Consigne écrite 1: Imprimez le passage du compte rendu compris entre « Procédant à l'aide » et « directeur du budget. », bornes incluses.
Consigne écrite 2: D'après le compte rendu, à quelle date s'est tenue la réunion de la commission des finances ?
Consigne écrite 3: Veuillez reprendre le compte rendu sur le comité de suivi du financement de l'économie française à partir de sa dernière phrase.

Intervention de Jean Arthuis

Commission des finances, du contrôle budgétaire et des comptes économiques de la nation — Réunion du 25 février 2010 : 1ère réunion
Comité de suivi du dispositif de financement de l'économie française — Communication

Photo de Jean ArthuisJean Arthuis, président :

Procédant à l'aide d'une vidéo-projection, M. Jean Arthuis, président, a tout d'abord rappelé que le comité de suivi du dispositif de financement de l'économie française comprend les présidents et les rapporteurs généraux des commissions des finances des deux assemblées, le gouverneur de la Banque de France, le directeur général du Trésor et de la politique économique et le directeur du budget.

Données fournies:
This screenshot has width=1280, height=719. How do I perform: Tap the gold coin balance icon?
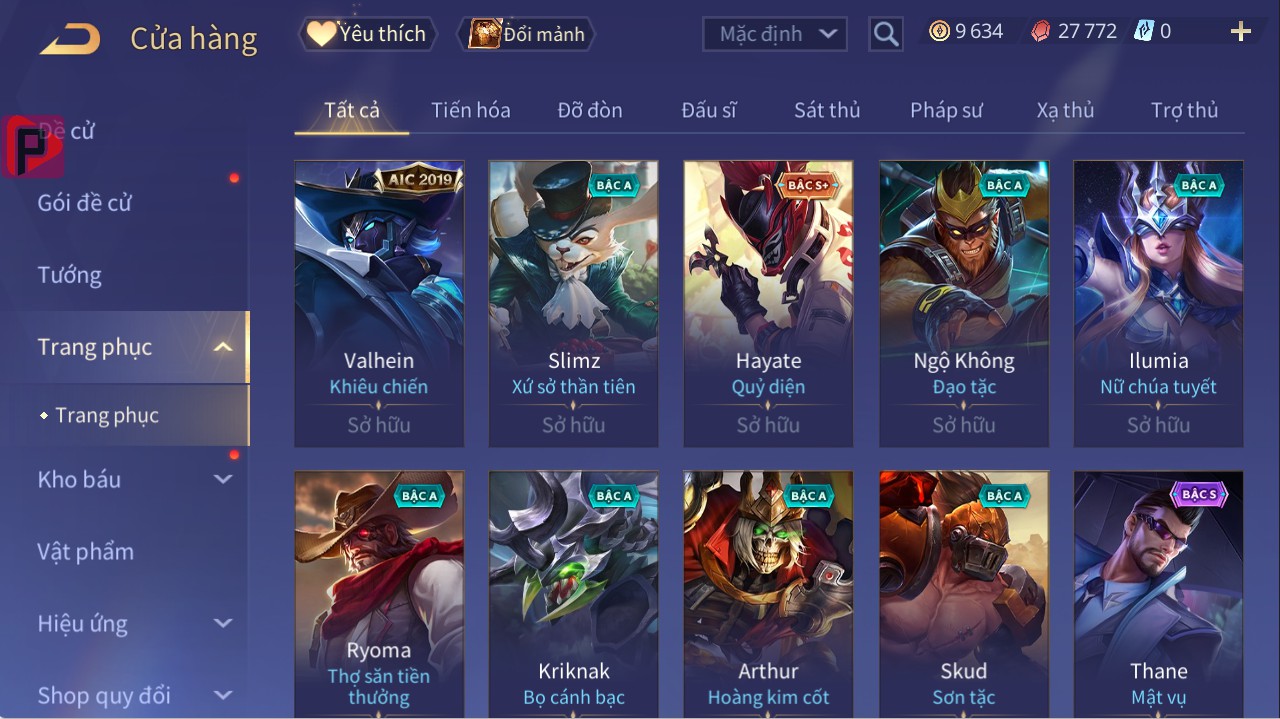coord(939,31)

Résultat 1:
Procédant à l'aide d'une vidéo-projection, M. Jean Arthuis, président, a tout d'abord rappelé que le comité de suivi du dispositif de financement de l'économie française comprend les présidents et les rapporteurs généraux des commissions des finances des deux assemblées, le gouverneur de la Banque de France, le directeur général du Trésor et de la politique économique et le directeur du budget.

Résultat 2: Le 25 février 2010.

Résultat 3:
Il a ensuite abordé la question du financement de l'économie au cours de l'année 2009. Il a constaté que la progression des encours de crédits est satisfaisante même si les banques n'ont pas tenu leurs engagements. En effet, dans un contexte de diminution de 2,2 % du produit intérieur brut (PIB), ces encours ont crû de 1,8 % en France alors qu'ils ont régressé de 0,6 % dans la zone euro. A titre de comparaison, en 1993, avec un recul du PIB de 0,9 %, les encours avaient décru de 1,8 %. Il a souligné que la progression des encours de crédit est plus forte pour les banques signataires d'une convention avec l'Etat puisqu'elle atteint 2,7 %. La différence, de près d'un point avec l'ensemble du secteur bancaire, atteste que la contrepartie du soutien de l'Etat a réellement incité les banques à produire un effort en matière d'accès au crédit. Elles n'ont certes pas atteint l'objectif de 3,5 % mais celui-ci était apparu caduc dès juillet 2009, dans la mesure où il avait été calculé sur la base d'une hypothèse de croissance de 1 %.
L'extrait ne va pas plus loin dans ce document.